-
Becoming God’s Catalyst For Changed Lives – Part 1 Series
Contributed by Dan Proctor on Jan 26, 2016 (message contributor)
Summary: This chapter contains an incredible story about Jesus Christ and demonstrates the compassion of our Savior as He reaches out to help one lone lady who needed help. She was an immoral, socially-unacceptable Samaritan woman.
- 1
- 2
- Next
Becoming God’s Catalyst For Changed Lives – Part 1
John 4
Introduction:
1. This chapter contains an incredible story about Jesus Christ and demonstrates the compassion of our Savior as He reaches out to help one lone lady who needed help. She was an immoral, socially-unacceptable Samaritan woman. (Read the story.)

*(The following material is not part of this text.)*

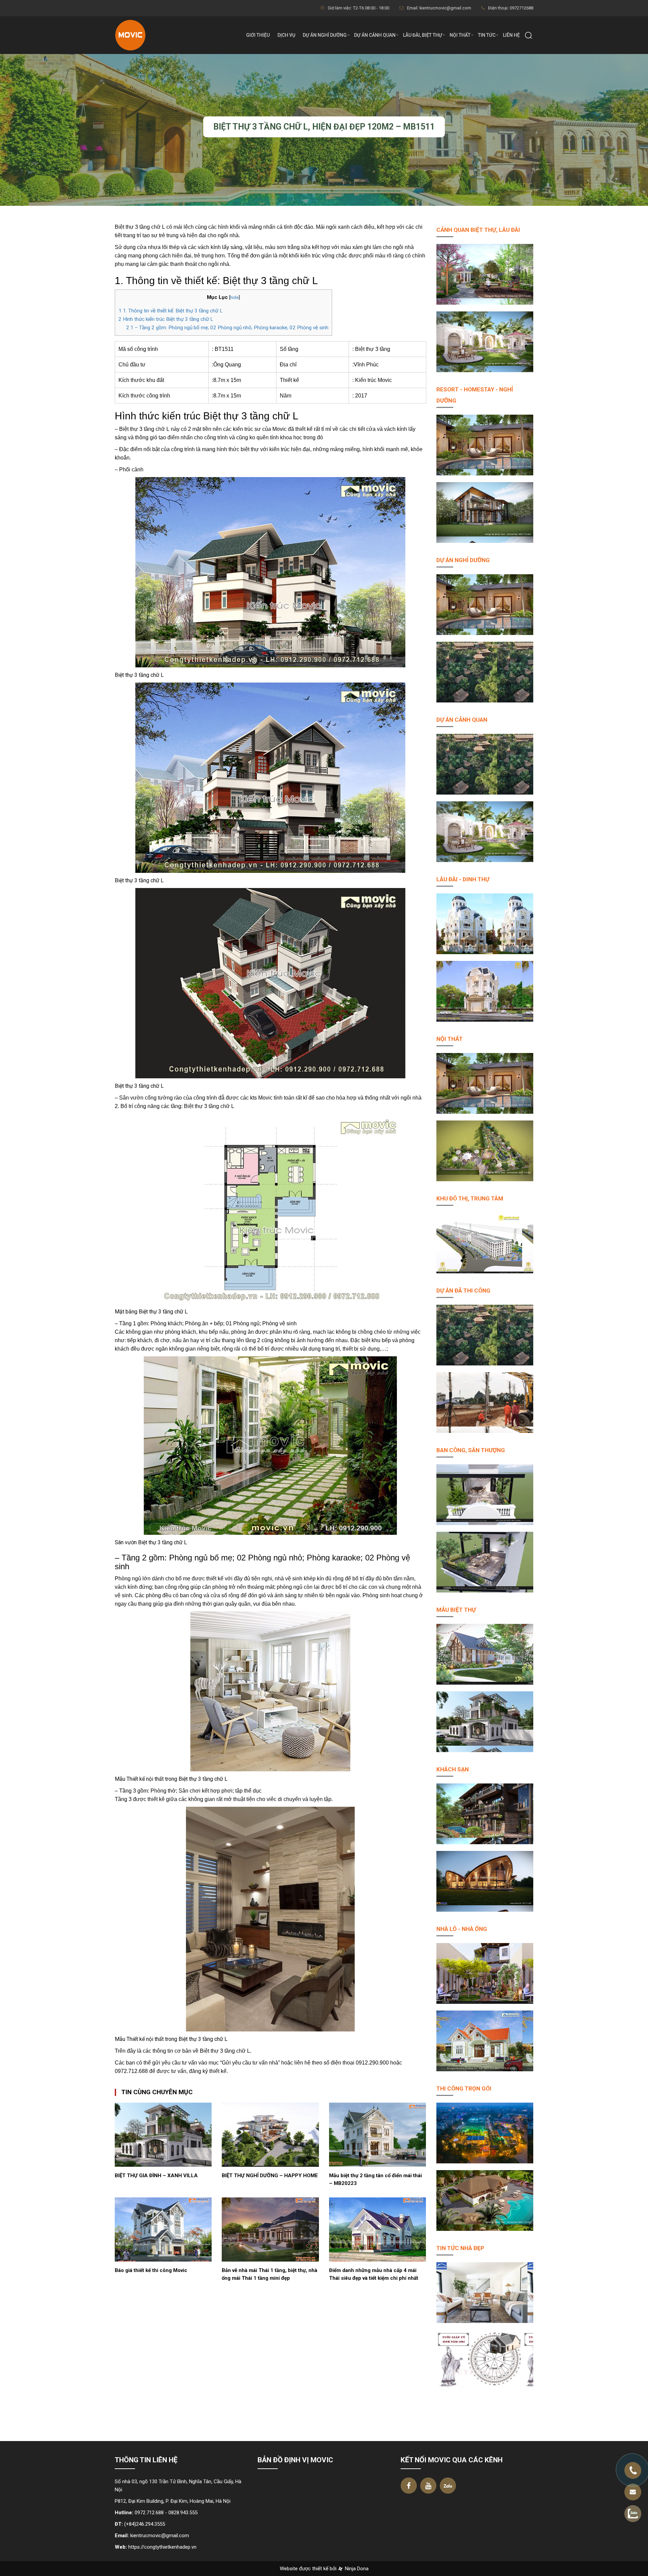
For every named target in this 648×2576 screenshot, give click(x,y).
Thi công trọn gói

2. Last week we learned that God’s heart and desire is not for us to simply be a church that exists for ourselves, but to be a church that exists for others. Philippians 2:4
3. This is the heart of Christ. Christ desired to do whatever it took to reach people and change lives for God’s glory. This lady placed her faith in Christ, and it led to a revival in her city, with multitudes trusting in Christ. It all started because Jesus simply cared.

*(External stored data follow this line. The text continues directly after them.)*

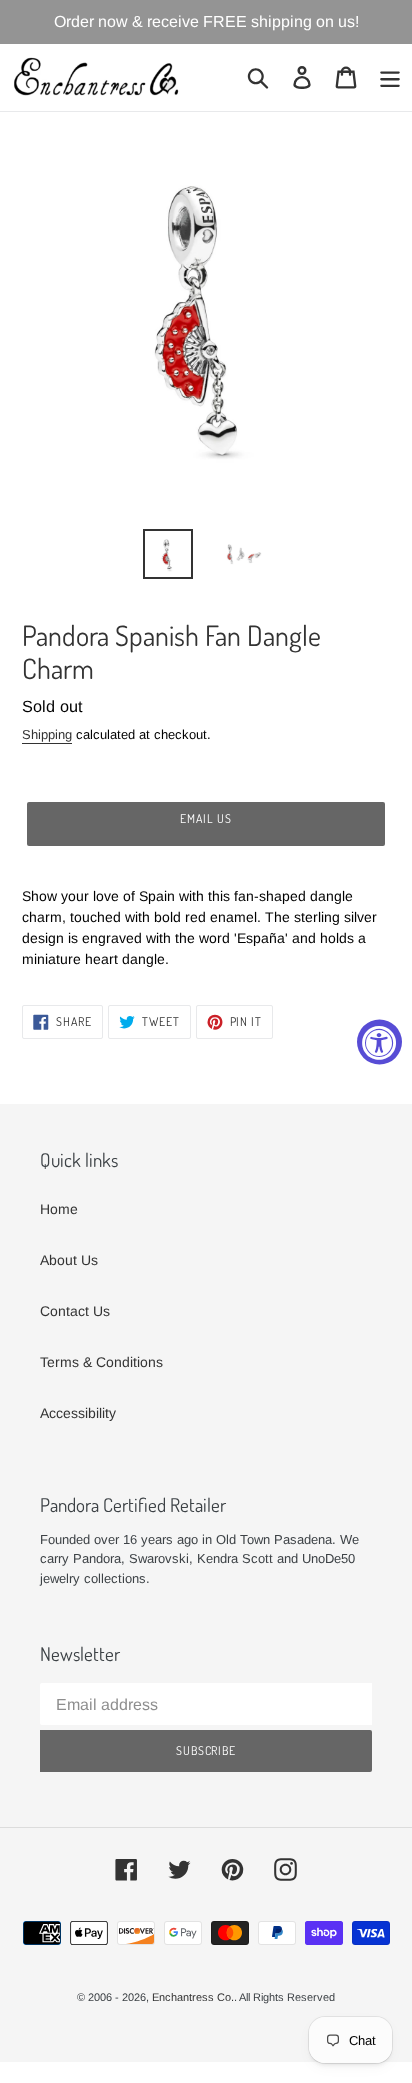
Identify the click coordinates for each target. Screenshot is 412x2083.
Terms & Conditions (101, 1362)
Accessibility (78, 1413)
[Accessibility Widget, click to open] (379, 1041)
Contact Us (75, 1311)
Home (59, 1209)
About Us (69, 1260)
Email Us (206, 818)
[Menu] (390, 77)
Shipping (47, 734)
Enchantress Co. (193, 1997)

• Imagine caring for a sinful, down-and-out, immoral soul, someone that the world deemed a lost cause, and that person coming to faith in Christ. And then, Christ working in and through that person brings about revival to all of Daytona Beach. That is what happened here in our text. Jesus was the catalyst, the trigger mechanism that brought it all about.
4. You can be God’s catalyst for changed lives. If saved, Christ lives in you.
• Webster’s defines catalyst as a “person that quickly causes change or action.”
• God can use you. How? Our Savior provides us a great model. What a text!
First, by a willingness to lay aside tradition.
1. In His encounter with the woman at the well, Jesus shattered many Jewish customs:
• First, as a Jew, He traveled through Samaria (vs. 3-4); this was unusual.
• Second, He spoke to a woman in public (vs. 7); this was unheard of.
• Third, He spoke to a Samaritan woman; this was a double no-no. The Jews traditionally despised the Samaritans and would not address them.
• Fourth, He asked her to give Him a drink of her water; using her cup, He would become ceremonially unclean according to their tradition (vs. 6-7).
2. This shocked the woman at the well (vs. 9), but Jesus’ actions led to a spiritual discussion that changed her life (vs. 14-15) and many other lives (vs. 39).
3. Here is the point: Jesus was not afraid to oppose tradition. Jesus was willing to change and break from the established mold. He wasn’t worried about the fact that “It’s never been done this way before.” He never asked, “What will my disciples think?” vs. 27
4. Jesus did this sort of thing all the time, and it always made the Pharisees angry. This is one of the reasons the Pharisees hated Him so much. Here are some questions that Jesus was faced with:
• “Why do you dine with low-life people that are sinners and tax-collectors?”
• “Why do the Pharisees fast, and your disciples don’t?”
• “Why don’t your disciples ceremonially clean their hands before eating?”
• “Why are you plucking corn on this day? This isn’t the right day!”
• “Are you going to heal that needy man on the Sabbath Day?”
• “Don’t you know you aren’t supposed to do these things?” “Oh yeah, who says?” The Pharisees respond, “We do! Our tradition says so. This is the way we have always done it.”
5. Jesus never disobeyed God’s commands, but He was not one bit hesitant to change from the way things had always been done before – tradition. Jesus did not break any divine laws; He broke man-made tradition and man-made rules. There is a difference. Man-made religion is all about traditions.
6. The Pharisees cherished their traditions; they placed their traditions on the same level as God’s Word. Mark 7:7-9
• Do you think they gave up any of their traditions to reach a soul for God – a Samaritan soul? Their attitude was “You conform to us and our way of doing things.”
7. How do Jesus’ actions apply to us? What can we learn? People who are unwilling to change will never be God’s catalyst for changed lives. They will live and die unto themselves, having very little impact. Jesus was a catalyst for life change; He was willing to change and break from the status quo.
8. But I’m afraid many times churches’ attitudes are very similar to the Pharisees. Too often we have circled our wagons, built walls around our communities of faith, and invited people in only if they are willing to become like us. And I am not talking about biblical doctrine – I am talking about our cherished traditions.
9. Many times we create churches for us, and we are unwilling to change or be inconvenienced to reach others. This is the antithesis, the complete opposite, of the heart of Christ, as demonstrated here in our text.